(Testo fornito):

Gelli è comunque la riprova, senza alimentare mitologie da società trasparente, che finire nel cono di luce dei media fa conoscere davvero i personaggi. Sempre se non si presta troppa attenzione alle trasmissioni scandalistiche, naturalmente.
La vicenda di Gelli, proprio perchè tipica di una certa Italia quella che è stata tra affari e potere in un bel pezzo di ‘900, è lineare. Questo signore di Arezzo è stato infatti sempre nella scia di quelli che considerava gli snodi di potere: fascista convinto, volontario in Spagna e camicia nera dichiarata; antifascista per il breve passaggio che è servito per il traghettamento nell’Italia democristiana; imprenditore e “consulente” dei servizi segreti durante il periodo centrista; poi organizzatore di reti di potere, la più famosa fu la loggia massonica P2 durante lo scontro di classe degli anni ’60 e ’70 nel quale bisognava “contenere i rossi” con ogni sforzo. In un certo senso, il metodo di lavoro di Gelli degli anni ’50 –mettere assieme imprenditoria, politica e servizi- si replica anche negli anni successivi. E persino nell’altro continente, quello sudamericano, dove il metodo di lavoro, assieme ai profitti, si replica per combattere guerriglia e movimenti di liberazione. Non è un caso quindi che l’apice del potere di Gelli stia nel periodo in cui è forte, e drammatica, la contrapposizione tra sinistre di classe e stato. Nella P2 di Gelli, già da prima della vicenda Moro, vi sono così imprenditori, pezzi di istituzioni, servizi e di mondo bancario. Quello che serve per alimentare, stavolta al massimo, le sinergie imprenditoria-politica che sono sempre state il core business di Licio Gelli.

(Compiti da svolgere):
1) Secondo il testo fornito, per quale motivo la vicenda di Gelli risulta lineare? Risponda in una o due frasi.
2) Trascriva senza alcuna modifica il passo del testo fornito che comincia con le parole «Gelli è comunque» e termina con le parole «trasmissioni scandalistiche, naturalmente.».
Per rispondere si basi esclusivamente sul testo fornito.

(Dati forniti):
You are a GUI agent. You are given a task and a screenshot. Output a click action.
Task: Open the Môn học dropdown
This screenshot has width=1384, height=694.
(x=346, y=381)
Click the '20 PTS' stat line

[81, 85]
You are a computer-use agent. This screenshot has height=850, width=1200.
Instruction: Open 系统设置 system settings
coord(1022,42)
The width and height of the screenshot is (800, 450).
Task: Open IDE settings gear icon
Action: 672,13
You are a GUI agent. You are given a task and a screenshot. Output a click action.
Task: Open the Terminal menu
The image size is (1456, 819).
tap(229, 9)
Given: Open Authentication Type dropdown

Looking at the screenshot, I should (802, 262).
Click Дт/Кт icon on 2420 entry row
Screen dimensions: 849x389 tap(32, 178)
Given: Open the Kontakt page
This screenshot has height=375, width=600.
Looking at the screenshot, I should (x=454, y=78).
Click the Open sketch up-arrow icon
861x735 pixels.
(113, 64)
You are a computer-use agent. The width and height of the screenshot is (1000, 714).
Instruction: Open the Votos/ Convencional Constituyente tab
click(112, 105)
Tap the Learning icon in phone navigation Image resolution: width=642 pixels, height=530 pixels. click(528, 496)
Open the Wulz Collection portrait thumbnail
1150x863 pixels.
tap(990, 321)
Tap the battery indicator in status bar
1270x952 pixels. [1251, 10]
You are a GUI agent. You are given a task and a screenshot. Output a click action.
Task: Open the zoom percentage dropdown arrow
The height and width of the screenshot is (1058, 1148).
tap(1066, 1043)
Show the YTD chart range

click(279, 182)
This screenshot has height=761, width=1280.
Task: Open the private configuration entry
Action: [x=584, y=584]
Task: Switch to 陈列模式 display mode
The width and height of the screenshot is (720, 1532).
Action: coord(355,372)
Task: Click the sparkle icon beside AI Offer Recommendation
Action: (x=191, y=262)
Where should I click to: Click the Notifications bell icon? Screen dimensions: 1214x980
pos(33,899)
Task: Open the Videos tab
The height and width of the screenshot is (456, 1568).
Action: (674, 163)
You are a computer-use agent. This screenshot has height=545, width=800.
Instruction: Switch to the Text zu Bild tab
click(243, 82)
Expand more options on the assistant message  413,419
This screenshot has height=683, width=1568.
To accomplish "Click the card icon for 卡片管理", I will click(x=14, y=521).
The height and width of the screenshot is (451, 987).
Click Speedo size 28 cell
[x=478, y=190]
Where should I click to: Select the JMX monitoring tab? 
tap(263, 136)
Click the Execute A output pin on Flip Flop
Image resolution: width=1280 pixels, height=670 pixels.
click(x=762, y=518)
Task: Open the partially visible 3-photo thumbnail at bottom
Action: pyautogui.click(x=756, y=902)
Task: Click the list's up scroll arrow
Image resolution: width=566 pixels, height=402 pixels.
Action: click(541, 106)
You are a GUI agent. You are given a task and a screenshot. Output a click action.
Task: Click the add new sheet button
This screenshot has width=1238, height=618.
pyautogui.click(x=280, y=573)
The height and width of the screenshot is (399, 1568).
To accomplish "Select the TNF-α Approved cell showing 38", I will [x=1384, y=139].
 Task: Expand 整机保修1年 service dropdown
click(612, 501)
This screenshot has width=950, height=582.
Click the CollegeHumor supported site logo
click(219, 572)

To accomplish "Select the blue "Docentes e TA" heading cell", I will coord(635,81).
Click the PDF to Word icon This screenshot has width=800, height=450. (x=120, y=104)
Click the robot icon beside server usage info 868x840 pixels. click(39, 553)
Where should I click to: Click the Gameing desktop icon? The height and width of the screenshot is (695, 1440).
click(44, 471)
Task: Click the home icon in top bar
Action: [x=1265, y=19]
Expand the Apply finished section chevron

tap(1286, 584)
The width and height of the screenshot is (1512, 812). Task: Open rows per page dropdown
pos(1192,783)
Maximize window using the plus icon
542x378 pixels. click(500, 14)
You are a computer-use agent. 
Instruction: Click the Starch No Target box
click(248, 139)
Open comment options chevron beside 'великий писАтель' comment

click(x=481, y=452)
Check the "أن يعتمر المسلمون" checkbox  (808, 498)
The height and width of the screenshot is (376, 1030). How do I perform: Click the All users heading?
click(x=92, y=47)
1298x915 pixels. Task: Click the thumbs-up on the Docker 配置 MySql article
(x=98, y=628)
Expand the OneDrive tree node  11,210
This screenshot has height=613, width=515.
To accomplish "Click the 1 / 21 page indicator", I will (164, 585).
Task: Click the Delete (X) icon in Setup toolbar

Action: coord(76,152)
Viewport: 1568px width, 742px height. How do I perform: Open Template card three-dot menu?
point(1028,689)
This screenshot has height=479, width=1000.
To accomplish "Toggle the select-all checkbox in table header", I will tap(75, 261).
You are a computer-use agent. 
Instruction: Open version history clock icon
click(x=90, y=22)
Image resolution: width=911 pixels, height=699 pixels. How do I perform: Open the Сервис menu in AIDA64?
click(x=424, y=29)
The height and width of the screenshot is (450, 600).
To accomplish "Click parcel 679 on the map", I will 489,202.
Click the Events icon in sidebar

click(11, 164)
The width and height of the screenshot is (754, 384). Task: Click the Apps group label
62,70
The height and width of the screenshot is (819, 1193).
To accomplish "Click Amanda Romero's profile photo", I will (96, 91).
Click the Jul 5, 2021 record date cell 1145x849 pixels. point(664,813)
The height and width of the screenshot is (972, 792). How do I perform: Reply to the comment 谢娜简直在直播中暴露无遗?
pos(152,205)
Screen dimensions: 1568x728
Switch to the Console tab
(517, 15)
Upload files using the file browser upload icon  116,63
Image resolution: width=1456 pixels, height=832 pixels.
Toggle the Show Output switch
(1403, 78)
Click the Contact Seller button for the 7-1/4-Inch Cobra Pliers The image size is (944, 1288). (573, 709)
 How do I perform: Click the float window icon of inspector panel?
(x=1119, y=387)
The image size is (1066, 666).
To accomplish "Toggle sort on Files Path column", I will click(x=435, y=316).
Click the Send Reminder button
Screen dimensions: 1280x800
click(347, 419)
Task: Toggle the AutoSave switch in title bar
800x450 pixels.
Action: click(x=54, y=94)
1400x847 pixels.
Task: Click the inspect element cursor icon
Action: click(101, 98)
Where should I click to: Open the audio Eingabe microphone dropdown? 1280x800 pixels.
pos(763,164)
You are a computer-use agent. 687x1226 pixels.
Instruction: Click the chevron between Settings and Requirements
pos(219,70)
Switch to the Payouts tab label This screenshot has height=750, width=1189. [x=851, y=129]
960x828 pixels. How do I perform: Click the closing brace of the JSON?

(Risposte):
1) La vicenda di Gelli è lineare proprio perché è tipica di una certa Italia sospesa tra affari e potere in gran parte del Novecento. Gelli, infatti, si è sempre mosso nella scia di quelli che considerava gli snodi di potere: prima fascista, poi brevemente antifascista, quindi imprenditore e "consulente" dei servizi segreti e infine organizzatore di reti di potere come la loggia P2.

2)
Gelli è comunque la riprova, senza alimentare mitologie da società trasparente, che finire nel cono di luce dei media fa conoscere davvero i personaggi. Sempre se non si presta troppa attenzione alle trasmissioni scandalistiche, naturalmente.